Wir laden Sie und Ihre Freund*innen herzlich zur Vernissage der Ausstellung Der Blick auf uns am

Freitag, 27. September, um 19 Uhr ein.

 

Öffnungszeiten: Montag 14–19 Uhr | Sonntag 19–23 Uhr
Ausstellungsdauer: 27. 9. – 29. 10. 2019

Künstler*innen

kuratiert von Andreas Wolf


Ausstellungsansichten:


Die Ausstellung „Der Blick auf uns“ versammelt Werke von neun zeitgenössischen Künstlerinnen und Künstlern, die sich mit den Themen Figuration und Porträt beschäftigen.

Der Titel der Ausstellung spielt mit einer Verschränkung von Blicken. Der Blick von uns auf die von uns geschaffenen Kunstwerke, der Blick der Gesellschaft auf uns Kunstschaffende, der Blick der Kunstwerke und der Kunstschaffenden auf Menschen und Gesellschaft und der Blick der draußen an der Galerie vorbeiziehenden Menschen auf die, die sich darin befinden …

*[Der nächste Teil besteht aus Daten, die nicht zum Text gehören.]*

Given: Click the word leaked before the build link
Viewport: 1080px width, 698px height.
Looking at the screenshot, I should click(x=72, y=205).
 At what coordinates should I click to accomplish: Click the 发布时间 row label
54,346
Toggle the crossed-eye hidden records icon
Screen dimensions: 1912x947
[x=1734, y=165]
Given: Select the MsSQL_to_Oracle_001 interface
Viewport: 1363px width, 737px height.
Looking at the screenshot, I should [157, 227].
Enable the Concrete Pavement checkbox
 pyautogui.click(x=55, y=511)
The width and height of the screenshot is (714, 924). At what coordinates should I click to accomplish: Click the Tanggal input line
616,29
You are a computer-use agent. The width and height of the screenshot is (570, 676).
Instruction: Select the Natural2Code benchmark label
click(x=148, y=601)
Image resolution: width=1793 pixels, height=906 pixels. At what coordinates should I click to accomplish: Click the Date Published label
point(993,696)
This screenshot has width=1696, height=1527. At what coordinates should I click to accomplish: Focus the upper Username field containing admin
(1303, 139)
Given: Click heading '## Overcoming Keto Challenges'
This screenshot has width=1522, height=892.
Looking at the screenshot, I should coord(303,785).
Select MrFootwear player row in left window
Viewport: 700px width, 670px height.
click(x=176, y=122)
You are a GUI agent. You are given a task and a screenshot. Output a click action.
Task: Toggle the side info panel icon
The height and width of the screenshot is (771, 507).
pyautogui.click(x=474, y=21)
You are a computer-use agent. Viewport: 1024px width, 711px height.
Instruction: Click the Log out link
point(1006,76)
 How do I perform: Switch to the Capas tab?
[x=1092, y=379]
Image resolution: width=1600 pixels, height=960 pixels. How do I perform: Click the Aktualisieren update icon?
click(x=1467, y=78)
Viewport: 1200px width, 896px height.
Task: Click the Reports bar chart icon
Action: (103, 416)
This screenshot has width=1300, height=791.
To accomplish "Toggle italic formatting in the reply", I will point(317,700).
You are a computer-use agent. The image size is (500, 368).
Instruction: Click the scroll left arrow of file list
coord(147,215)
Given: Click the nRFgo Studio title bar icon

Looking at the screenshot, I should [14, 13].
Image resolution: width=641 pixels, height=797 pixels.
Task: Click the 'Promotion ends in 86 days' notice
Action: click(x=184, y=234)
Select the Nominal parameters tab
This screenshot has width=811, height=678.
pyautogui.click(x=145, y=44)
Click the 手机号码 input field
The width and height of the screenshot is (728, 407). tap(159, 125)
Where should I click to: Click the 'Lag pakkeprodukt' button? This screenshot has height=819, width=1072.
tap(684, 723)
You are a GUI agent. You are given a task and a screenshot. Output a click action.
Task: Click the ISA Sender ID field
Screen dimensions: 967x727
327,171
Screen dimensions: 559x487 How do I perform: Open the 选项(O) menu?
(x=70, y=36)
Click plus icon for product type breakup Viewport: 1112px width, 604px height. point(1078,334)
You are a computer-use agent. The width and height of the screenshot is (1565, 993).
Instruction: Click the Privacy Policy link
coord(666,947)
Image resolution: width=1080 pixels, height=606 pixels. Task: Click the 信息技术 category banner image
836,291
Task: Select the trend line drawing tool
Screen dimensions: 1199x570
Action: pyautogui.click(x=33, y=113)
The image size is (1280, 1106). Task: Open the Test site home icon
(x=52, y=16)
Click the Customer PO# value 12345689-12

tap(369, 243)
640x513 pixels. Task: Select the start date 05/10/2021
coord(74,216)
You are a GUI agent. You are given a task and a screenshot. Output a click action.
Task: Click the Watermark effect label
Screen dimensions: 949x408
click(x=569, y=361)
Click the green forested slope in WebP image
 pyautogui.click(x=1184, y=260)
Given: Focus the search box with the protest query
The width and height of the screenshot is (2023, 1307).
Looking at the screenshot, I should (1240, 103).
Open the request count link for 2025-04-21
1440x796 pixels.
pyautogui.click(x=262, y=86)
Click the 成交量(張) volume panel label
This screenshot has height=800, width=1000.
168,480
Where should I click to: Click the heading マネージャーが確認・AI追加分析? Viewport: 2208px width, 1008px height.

Die Darstellung von Menschen ist im künstlerischem Schaffen vielleicht das zentrale Thema schlechthin. Abbildungen von Menschen dienten zur Ehrung und Erinnerung der Abgebildeten, dies seit Jahrtausenden. Im heutigen Stadtbild findet man immer noch monumentale Abbildungen von Herrschern, Skulpturen und Bilder von Kriegshelden, berühmten Politikern, Gelehrten, Künstlern (meist alle männlich), Geflüchteten, Verbrechern, Wissenschaftlern und anderen der Gesellschaft wichtigen Menschen. Bilder von Menschen dienen als Vorbilder, als Wahrzeichen, als Symbole für Menschlichkeit, sie dienen der kollektiven Erinnerung und sind Mittel zur Aufrechterhaltung dieser Erinnerung.
Seit den 1960er-Jahren hat sich der Begriff des Körpers und die künstlerische Auseinandersetzung mit menschlichen Körpern sehr verändert, die Performancekunst hat den menschlichen Körper selbst als Kunstmaterial entdeckt, der Körper wurde Zielscheibe oder Hindernis, er wurde erweitert durch technische Mittel, wurde digitalisiert, montiert, zerlegt und wieder anders zusammengefügt.

Die Ausstellung bei Wolf & Galentz versammelt eine kleine Auswahl von unterschiedlichen zeitgenössischen künstlerischen Sichtweisen auf menschliche Körper. Ein Augenmerk bei der Zusammenstellung wurde auf die Materialvielfalt der Werke gelegt: Ton, Aquarell, Acryl, Holz, Knete, Wolle, Sprühfarbe, Siebdruck und Glas. Die Art, wie diese Materialen verwendet wurden, unterstützt bei manchen der Werke stark das dargestellte Thema. Bis auf das Video von Fritz Stier sind alle Werke nicht zeitbasiert, also in Ruhe.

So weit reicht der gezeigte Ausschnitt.